__Excerto do documento__
+ + +

O governo dos Estados Unidos não reconhece o atual presidente da república ou seu Governo, prefere considerar oficial a existência de outro chefe de Estado, o líder da oposição, que nunca ganhou as eleições e, portanto, não foi eleito, e que outras organizações internacionais, como a União Europeia, eliminaram tal personagem. Desta forma, as sanções dos Estados Unidos visam derrubar o Governo da Venezuela através da pressão económica e da crise social e provocam a ascensão ao poder de quem está ao seu lado.
Através destas sanções, o sistema bancário internacional rejeita a abertura e manutenção de contas no estrangeiro do setor empresarial público e privado nacional, que não pode importar bens e serviços, o que tem graves consequências para o abastecimento do mercado venezuelano e para o consumo da população. Da mesma forma, o embargo provocou o colapso da indústria, que não pode importar matérias-primas para produzir e exportar ou abastecer os consumidores internos.
A eletricidade do país – que possui uma das maiores reservas de petróleo do mundo e cuja economia está voltada para a exploração dessa riqueza – funciona a apenas 20% da sua capacidade, os serviços públicos despediram mais de 50% do seu efetivo, as importações de alimentos são inviáveis, levando a um aumento exponencial da desnutrição, insucesso escolar, abandono escolar e crime.
No campo da saúde, a Venezuela está totalmente dependente da importação de medicamentos, o que não é permitido pelas sanções, os hospitais perderam 70% do seu pessoal médico, apenas 20% dos equipamentos funciona, a mortalidade materna e neonatal atingiram níveis insustentáveis, não existem vacinas e o país não consegue lidar com a pandemia de Covid-19.

+ + +

__Material fornecido__
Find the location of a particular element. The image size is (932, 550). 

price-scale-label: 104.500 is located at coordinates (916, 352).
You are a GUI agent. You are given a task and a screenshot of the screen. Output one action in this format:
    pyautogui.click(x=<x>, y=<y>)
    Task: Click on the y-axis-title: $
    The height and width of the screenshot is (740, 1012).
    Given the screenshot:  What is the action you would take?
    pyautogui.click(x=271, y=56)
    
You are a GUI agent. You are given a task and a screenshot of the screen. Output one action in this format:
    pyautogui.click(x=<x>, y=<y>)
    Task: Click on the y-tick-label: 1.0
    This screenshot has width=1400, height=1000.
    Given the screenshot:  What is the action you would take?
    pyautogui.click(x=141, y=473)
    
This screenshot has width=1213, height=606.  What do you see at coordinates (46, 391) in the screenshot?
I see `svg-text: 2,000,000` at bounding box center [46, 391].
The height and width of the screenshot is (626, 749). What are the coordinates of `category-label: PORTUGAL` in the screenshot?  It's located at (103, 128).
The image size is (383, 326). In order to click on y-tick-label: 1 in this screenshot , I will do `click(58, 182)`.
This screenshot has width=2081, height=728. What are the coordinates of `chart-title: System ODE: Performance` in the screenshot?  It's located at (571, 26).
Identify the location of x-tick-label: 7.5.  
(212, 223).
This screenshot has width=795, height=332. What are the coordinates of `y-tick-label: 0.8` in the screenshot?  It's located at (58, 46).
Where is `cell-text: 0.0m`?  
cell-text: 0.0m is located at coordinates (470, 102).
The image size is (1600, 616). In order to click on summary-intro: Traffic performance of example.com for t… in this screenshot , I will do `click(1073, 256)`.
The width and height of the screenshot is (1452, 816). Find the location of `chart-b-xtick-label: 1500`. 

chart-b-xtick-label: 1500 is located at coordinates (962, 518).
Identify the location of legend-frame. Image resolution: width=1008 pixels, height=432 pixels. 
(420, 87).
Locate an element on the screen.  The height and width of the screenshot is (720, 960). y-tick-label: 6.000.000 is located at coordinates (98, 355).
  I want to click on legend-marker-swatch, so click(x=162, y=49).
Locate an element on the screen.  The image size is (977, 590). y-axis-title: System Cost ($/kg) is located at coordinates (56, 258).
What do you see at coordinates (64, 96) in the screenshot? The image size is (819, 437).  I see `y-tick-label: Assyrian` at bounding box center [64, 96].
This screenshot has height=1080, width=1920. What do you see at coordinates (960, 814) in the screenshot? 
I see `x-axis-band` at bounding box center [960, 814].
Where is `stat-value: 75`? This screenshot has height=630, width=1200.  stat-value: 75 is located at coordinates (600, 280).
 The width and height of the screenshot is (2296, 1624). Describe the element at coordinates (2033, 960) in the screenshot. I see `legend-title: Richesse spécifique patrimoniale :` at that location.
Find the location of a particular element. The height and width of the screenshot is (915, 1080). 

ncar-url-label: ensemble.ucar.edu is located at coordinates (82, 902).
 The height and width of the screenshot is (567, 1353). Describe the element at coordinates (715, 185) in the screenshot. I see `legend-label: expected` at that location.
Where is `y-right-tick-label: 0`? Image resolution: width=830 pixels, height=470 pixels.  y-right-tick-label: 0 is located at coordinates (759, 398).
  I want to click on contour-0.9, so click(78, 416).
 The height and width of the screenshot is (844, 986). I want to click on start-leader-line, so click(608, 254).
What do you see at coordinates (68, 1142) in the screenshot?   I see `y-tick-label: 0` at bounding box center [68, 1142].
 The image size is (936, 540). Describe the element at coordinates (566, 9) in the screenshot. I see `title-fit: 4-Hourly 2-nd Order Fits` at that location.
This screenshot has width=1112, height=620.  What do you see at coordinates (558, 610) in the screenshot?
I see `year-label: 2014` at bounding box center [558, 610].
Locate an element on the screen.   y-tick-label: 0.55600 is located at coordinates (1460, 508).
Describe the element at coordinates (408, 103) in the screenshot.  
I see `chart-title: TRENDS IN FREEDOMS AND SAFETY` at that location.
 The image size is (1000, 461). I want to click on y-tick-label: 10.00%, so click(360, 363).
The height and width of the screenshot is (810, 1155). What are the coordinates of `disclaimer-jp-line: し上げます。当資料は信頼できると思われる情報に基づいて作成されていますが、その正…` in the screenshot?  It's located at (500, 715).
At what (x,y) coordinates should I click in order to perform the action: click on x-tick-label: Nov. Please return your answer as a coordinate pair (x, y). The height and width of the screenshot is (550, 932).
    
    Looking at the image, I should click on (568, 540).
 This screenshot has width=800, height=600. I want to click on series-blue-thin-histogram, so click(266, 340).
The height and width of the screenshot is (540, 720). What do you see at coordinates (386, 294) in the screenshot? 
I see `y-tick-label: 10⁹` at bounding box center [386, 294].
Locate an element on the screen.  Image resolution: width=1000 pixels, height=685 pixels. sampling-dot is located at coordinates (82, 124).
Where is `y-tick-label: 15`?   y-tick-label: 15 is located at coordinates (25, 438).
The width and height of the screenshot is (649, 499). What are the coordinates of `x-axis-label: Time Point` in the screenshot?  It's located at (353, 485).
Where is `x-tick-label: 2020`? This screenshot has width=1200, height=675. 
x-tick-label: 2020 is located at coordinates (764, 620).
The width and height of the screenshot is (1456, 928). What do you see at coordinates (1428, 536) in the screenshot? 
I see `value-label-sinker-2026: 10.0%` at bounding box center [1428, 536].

+ + +

__Tarefas a realizar__
[1] Diga se cada afirmação concorda com o texto sobre as sanções à Venezuela e responda com sim ou não, citando as palavras decisivas do texto: (a) a eletricidade do país funciona a apenas um quinto da sua capacidade; (b) os hospitais perderam metade do seu pessoal médico; (c) a União Europeia reconhece o líder da oposição como chefe de Estado.
[2] Reescreva o trecho do texto sobre as sanções à Venezuela entre "No campo da" e "pandemia de Covid-19.", inclusive, substituindo "medicamentos" por "fármacos".
[3] Prossiga o texto sobre as sanções à Venezuela a partir do ponto em que termina.

__Respostas__
[1]
(a) Sim: "funciona a apenas 20% da sua capacidade".
(b) Não: "os hospitais perderam 70% do seu pessoal médico".
(c) Não: "outras organizações internacionais, como a União Europeia, eliminaram tal personagem".

[2]
No campo da saúde, a Venezuela está totalmente dependente da importação de fármacos, o que não é permitido pelas sanções, os hospitais perderam 70% do seu pessoal médico, apenas 20% dos equipamentos funciona, a mortalidade materna e neonatal atingiram níveis insustentáveis, não existem vacinas e o país não consegue lidar com a pandemia de Covid-19.

[3]
O relatório de Alena Douhan menciona que as razões das sanções contra a Venezuela, sucessivamente reeditadas pelos Estados Unidos desde 2015, não correspondem aos critérios do artigo 4.º do Pacto Internacional de Direitos Civis e Políticos em que se baseiam e afirma categoricamente que violam os direitos soberanos do país e impedir o Governo de cumprir eficazmente as suas obrigações de garantir as necessidades da população.
O governo venezuelano utilizou os programas de abastecimento operados por servidores como Alex Saab justamente para garantir que essas necessidades sejam atendidas, salienta a relatora especial da ONU, que afirma que sanções e processos judiciais, assentes em extraterritorialidade ilegal praticada pelos Estados Unidos, “violam a presunção de inocência “dessas pessoas, além do fato de que as acusações feitas” na sua maioria não constituírem crimes internacionais, pelo que “não estão sujeitos à jurisdição penal universal”.
A relatora especial salienta que aplicar a jurisdição extraterritorial dos Estados Unidos a empresas e firmas venezuelanas e obrigar Estados terceiros a cumprirem as suas decisões “não se justifica à luz do direito internacional e aumenta o risco de causar efeitos adversos”, além de “violar o direito dos agentes do Governo da Venezuela para representar o país com base no princípio da igualdade soberana dos Estados ”.
E com esses argumentos, Alena Douhan determina no seu relatório “a inadmissibilidade” da aplicação de sanções e outras medidas extraterritoriais pelos Estados Unidos e pede a esse país que reveja essas medidas, em particular e antes de mais a proibição do comércio internacional do petróleo venezuelano, a única fonte atual de receitas do país.
E face a isto, as autoridades políticas e judiciárias de Cabo Verde deveriam submeter o pedido de extradição dos Estados Unidos a Alex Saab, a imunidade diplomática deste último e a defesa e proteção dos seus direitos no processo, respetivamente.
*Advogado membro da equipa de defesa internacional.